• [EXERCICES À TRAITER]
A. D'après l'extrait, pourquoi la préface signée Clément Apap est-elle jugée décevante et inutile ? Répondez en une à trois phrases.
B. Retapez à l'identique le passage de l'extrait allant de « L’univers de la » jusqu'à « tout à fait ça. » inclus.

=== EXTRAIT À LIRE ===

L’univers de la série Bioshock est extrêmement riche, et depuis un an maintenant je n’ai eu cesse de me renseigner sur le sujet, de réfléchir aux différents univers, aux différentes théories philosophiques abordées par Ken Levine et son équipe. Ainsi cet ouvrage me semblait-il une bonne façon de continuer l’analyse de l’œuvre et de découvrir de nouvelles choses. Malheureusement, ce ne fut pas tout à fait ça.

La couverture classe, le petit ruban marque-page intégré et la police d’écriture soignée laissent pourtant de prime abord une belle impression. En gros sur la couverture, couleur or, est inscrit « Préface par Clément Apap, confondateur de Gamekult.com et Senscritique.com ». Eh oui, il s’agit bien du Clément national de SC, celui que tout le monde connait pour peu qu’on ait envoyé un feedback un jour ou lu un article du blog SC. Cette préface, bien mise en avant, sera un peu à l’image du bouquin : décevante et un peu inutile. Clément réalise durant une page une série d’éloges. Pas une courte analyse, rien que des superlatifs. En somme, une critique SC érigée en préface de l’œuvre. Au final, cette préface fait surtout office de « eh regardez, on a une guest star » et n’apporte rien, alors qu’il y avait moyen de faire un truc sympa. Peut-être n’avait-il pas la place pour développer quelque chose. Premier dommage donc, mais à la limite on s’en fout. Le reste est plus inquiétant.

Le livre commence sur une description de l’univers et des évènements des deux premiers Bioshock de façon romancée. C’est une belle entrée en la matière, une jolie réminiscence bienvenue, d’autant que les informations venant des deux jeux, incluant l’Antre de Minerve et les logs audio dispersés dans Rapture, sont intelligemment recoupées. De plus, cette partie passe en revue les différents courants de pensée à Rapture, incluant donc l’objectivisme de Ryan et l’hyper-altruisme de Lamb, de Bioshock 2. Je ne m’étais jamais penché sur le second opus en termes de réflexion, et il m’a suffi de quelques lignes pour que je me rende compte qu’il comporte lui aussi un propos intelligent et bien pensé. En somme, cette première partie constitue un bon préambule et permet de faire remonter Bioshock 2 dans l’estime du joueur, pauvre opus qui fut malmené assez injustement par une communauté assez virulente.

=== DONNÉES FOURNIES ===

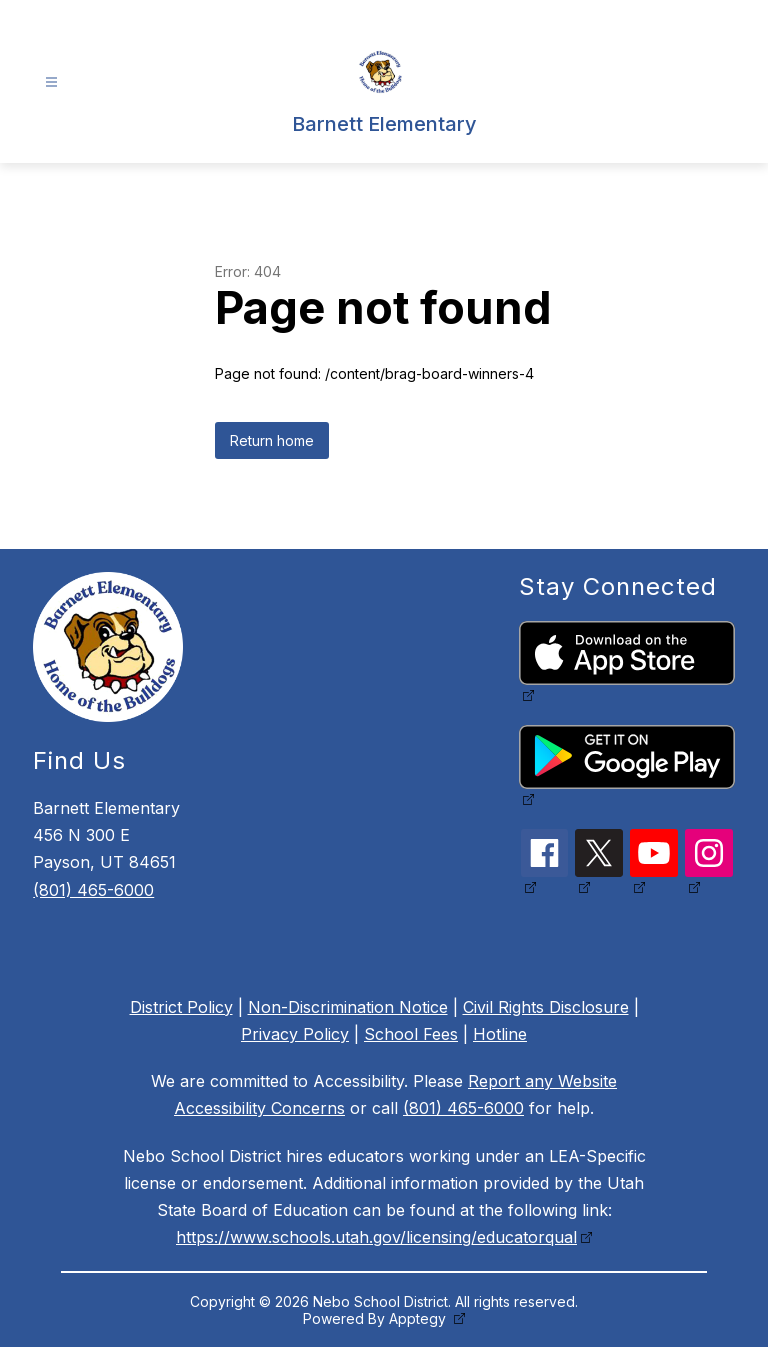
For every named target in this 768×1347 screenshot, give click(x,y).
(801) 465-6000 (93, 890)
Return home (272, 440)
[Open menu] (51, 82)
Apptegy (419, 1318)
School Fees (411, 1034)
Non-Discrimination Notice (348, 1007)
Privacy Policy (295, 1034)
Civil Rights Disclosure (546, 1007)
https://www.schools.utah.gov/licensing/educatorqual (376, 1237)
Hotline (500, 1034)
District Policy (181, 1007)
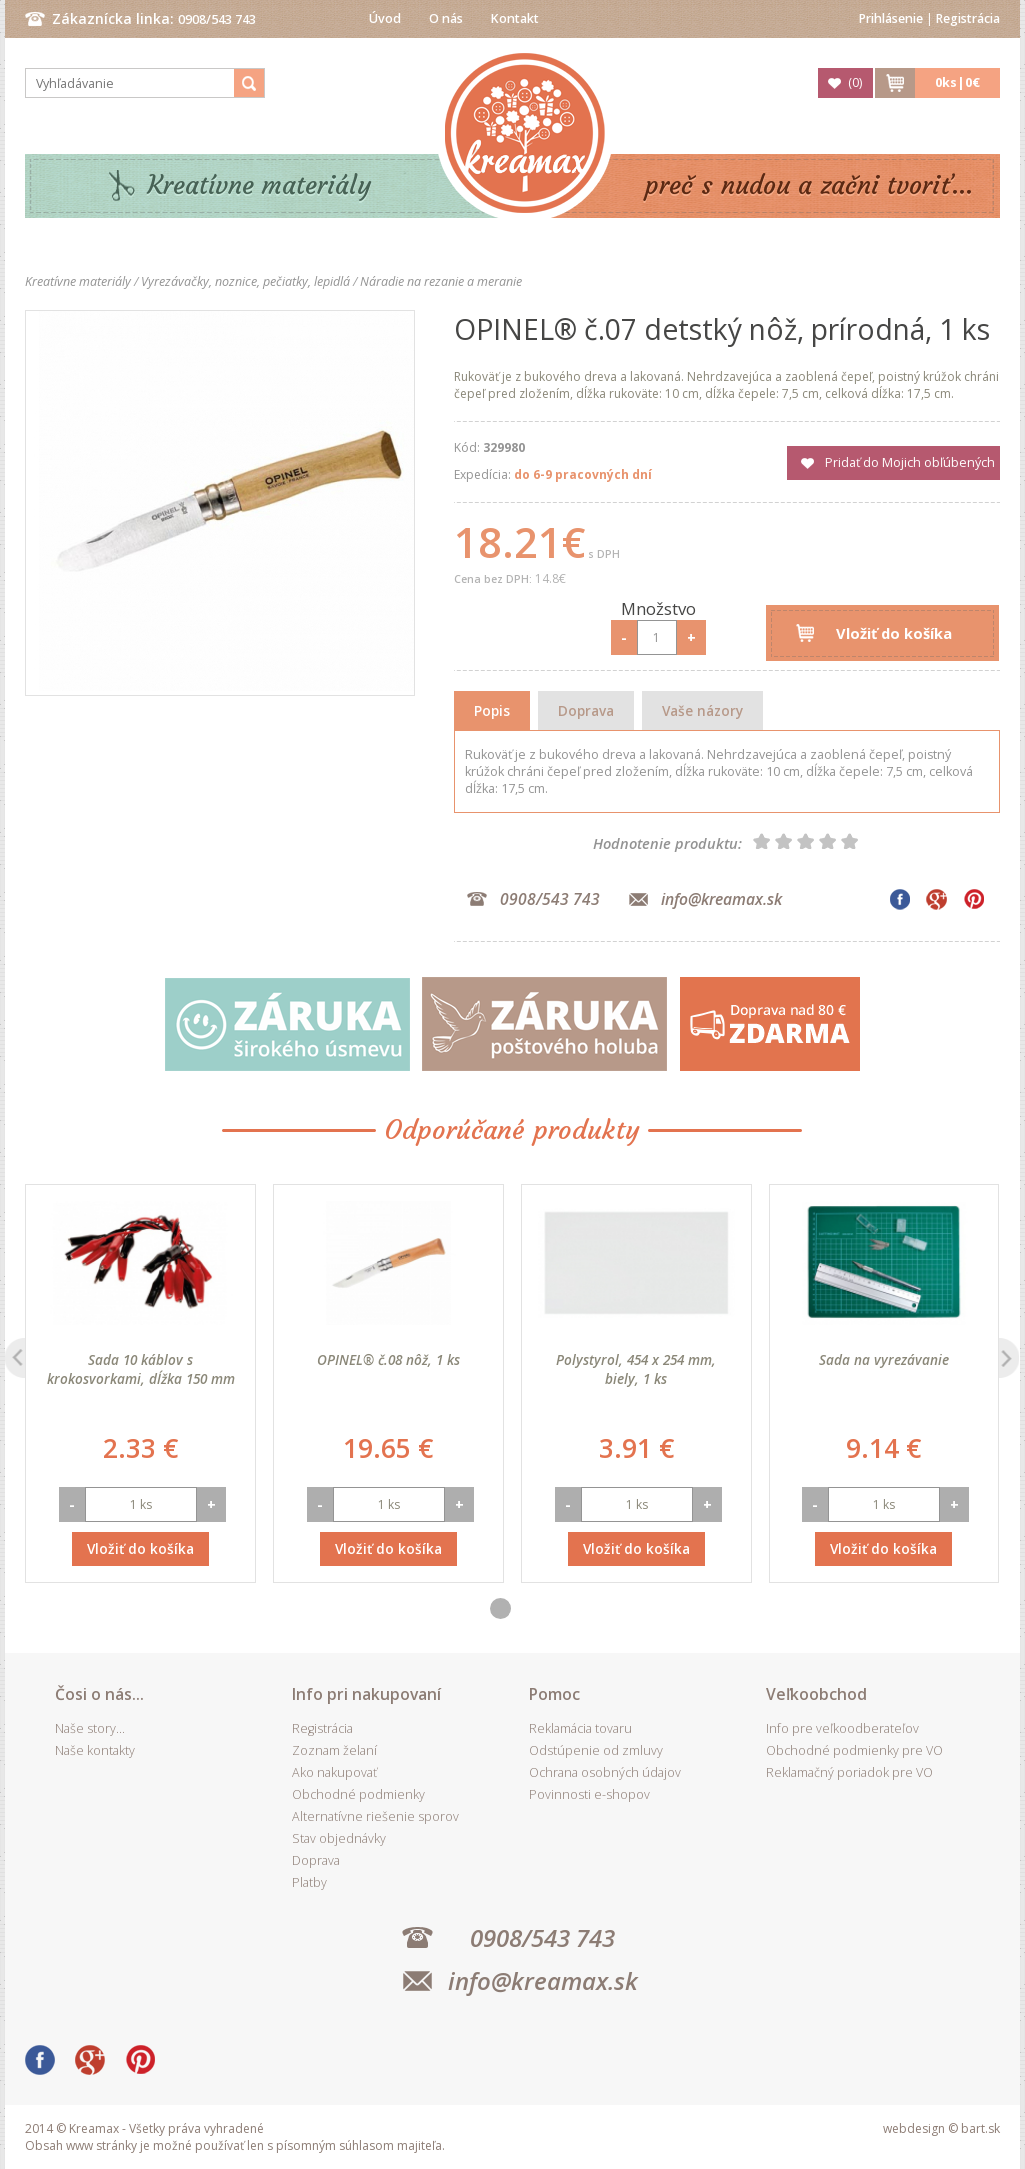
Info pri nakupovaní (366, 1694)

===

• [RÉPONSES PAR EXERCICE]
A. La préface se réduit à une page d'éloges, sans aucune courte analyse, rien que des superlatifs, comme une critique SC érigée en préface. Elle sert surtout à exhiber une « guest star » et n'apporte rien, alors qu'il y avait moyen d'en faire quelque chose de sympa.

B.
L’univers de la série Bioshock est extrêmement riche, et depuis un an maintenant je n’ai eu cesse de me renseigner sur le sujet, de réfléchir aux différents univers, aux différentes théories philosophiques abordées par Ken Levine et son équipe. Ainsi cet ouvrage me semblait-il une bonne façon de continuer l’analyse de l’œuvre et de découvrir de nouvelles choses. Malheureusement, ce ne fut pas tout à fait ça.